Digital eye strain, also known as computer vision syndrome, is a collection of eye and vision problems associated with excess artificial light from computers, tablets, cell phones, and televisions. Digital eye strain is characterized by eye pain, eye fatigue/tiredness, headaches/migraines, eye dryness, eye irritation, “pulling sensations," neck/back pain, and blurred vision. Blue Blocking glasses help reduce the symptoms of digital eye strain.
The Problem: Digital Eye Strain from Artificial Light
Digital eye strain was first realized with the use of LCD screens in personal computers in the 1980s and gradually became increasingly prevalent with LED screen technology in the 1990s. By the 2010s people were becoming regularly accustomed to artificial light from not only computers, but tablets, smartphones, and smartwatches as well. Simultaneously, incandescent light bulbs, which emit primarily yellow light, were phased out and replaced with fluorescent light bulbs which primarily emit blue light. Unfortunately, although modern-day light bulbs and light sources are often energy efficient, they are not health conscious.
The cornea and lens of the eye transmits virtually all blue light despite blocking 99% of UV light. Although blue light readily reaches the retina it is not believed to cause retinal damage or macular degeneration, it does have the ability to alter sleep, alertness, mood, headaches/migraines, and eye comfort. This increased exposure to artificial light, especially blue light, in the addition to increased usage of devices at close viewing distances has led to a surge of people experiencing symptoms of headaches, fatigue, eye soreness, eye irritation, and blurry vision. Furthermore, constant exposure to blue light from screens may contribute to diabetes, cancer, heart disease, obesity, and sleep related disorders.
Increasing Digital Eye Strain Among Children
Until recently, children were fairly insulated from digital eye strain and computer vision syndrome. However, children are now playing with iPads, tablets, phones, and computer games more than ever. Even worse, COVID-19 has resulted in kids spending countless hours staring at computer screens at home rather than blackboards at school. For the first time, parents and optometrists are now noticing young children experiencing digital eye fatigue symptoms that, until recently, were almost exclusively only experienced by teenagers and adults.

Data shown:
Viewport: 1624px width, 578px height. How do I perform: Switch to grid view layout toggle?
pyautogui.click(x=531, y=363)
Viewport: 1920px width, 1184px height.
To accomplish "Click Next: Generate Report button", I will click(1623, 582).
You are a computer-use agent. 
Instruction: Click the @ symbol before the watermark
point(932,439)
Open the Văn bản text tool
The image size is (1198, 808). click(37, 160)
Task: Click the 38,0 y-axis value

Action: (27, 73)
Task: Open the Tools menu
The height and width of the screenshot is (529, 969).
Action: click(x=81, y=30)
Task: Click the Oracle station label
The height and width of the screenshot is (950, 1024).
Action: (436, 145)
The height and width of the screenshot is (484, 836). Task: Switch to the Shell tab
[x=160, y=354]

Things to do:
1 – In the eye strain article, what percentage of UV light do the cornea and lens of the eye block?
2 – List every health problem that, according to the eye strain article, constant exposure to blue light from screens may contribute to.
3 – Reproduce everything in the eye strain article from "Digital eye strain, also" down to "digital eye strain.".

Answers to each task:
1 – 99%

2 – diabetes, cancer, heart disease, obesity, sleep related disorders

3 –
Digital eye strain, also known as computer vision syndrome, is a collection of eye and vision problems associated with excess artificial light from computers, tablets, cell phones, and televisions. Digital eye strain is characterized by eye pain, eye fatigue/tiredness, headaches/migraines, eye dryness, eye irritation, “pulling sensations," neck/back pain, and blurred vision. Blue Blocking glasses help reduce the symptoms of digital eye strain.